Six months after Dr. Carmen Puliafito stepped down as dean of USC’s medical school, he was called by the university to give sworn testimony as a witness in a lawsuit the institution was facing.
It was a sensitive matter with hundreds of millions of dollars potentially at stake, and two attorneys for the university sat with him as he answered questions.
Almost immediately, the opposing lawyer hit on a topic that was a closely guarded secret at USC: The circumstances of Puliafito’s abrupt resignation in March 2016.
The former dean had a ready explanation, saying he had taken advantage of a “unique opportunity” at a biotech company. The response was succinct, matter-of-fact and, in light of recent revelations about his drug use and troubled tenure at USC, far from the whole story.
Of the many consequences of the Puliafito scandal for USC, few are as high-stakes as the possible effect on the court case that prompted his testimony last year.
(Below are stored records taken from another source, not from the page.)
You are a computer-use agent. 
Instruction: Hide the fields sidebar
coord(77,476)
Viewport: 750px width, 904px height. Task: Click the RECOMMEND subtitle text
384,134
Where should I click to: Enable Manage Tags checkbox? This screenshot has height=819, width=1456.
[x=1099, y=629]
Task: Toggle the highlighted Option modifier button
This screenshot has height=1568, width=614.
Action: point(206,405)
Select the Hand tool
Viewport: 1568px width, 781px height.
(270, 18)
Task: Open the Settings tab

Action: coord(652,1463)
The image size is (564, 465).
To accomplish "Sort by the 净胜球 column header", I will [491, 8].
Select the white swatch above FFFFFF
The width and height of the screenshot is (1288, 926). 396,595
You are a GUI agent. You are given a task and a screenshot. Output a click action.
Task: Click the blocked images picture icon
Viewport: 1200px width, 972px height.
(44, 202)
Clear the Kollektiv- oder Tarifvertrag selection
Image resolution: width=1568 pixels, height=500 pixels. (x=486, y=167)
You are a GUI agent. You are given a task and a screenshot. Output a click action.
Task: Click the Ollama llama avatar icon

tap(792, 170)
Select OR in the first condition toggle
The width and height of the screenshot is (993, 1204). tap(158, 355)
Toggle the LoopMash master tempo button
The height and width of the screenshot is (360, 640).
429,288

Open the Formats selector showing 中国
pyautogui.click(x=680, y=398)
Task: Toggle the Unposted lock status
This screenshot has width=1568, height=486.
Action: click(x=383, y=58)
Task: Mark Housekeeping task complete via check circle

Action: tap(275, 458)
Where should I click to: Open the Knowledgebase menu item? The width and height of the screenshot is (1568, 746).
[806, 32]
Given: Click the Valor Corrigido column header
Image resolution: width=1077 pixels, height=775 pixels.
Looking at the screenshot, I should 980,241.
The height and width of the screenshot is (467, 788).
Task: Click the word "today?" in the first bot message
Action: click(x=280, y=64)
Puliafito was expected to play a role in defending USC in the legal battle with the University of California over the defection of a star UC Alzheimer's disease researcher.
Puliafito helped woo the scientist and dozens of other prominent academics as part of a strategy by USC President C.L. Max Nikias to vault the university into the ranks of elite research institutions.
UC is seeking $185 million in damages along with a punitive award that could be several times that amount.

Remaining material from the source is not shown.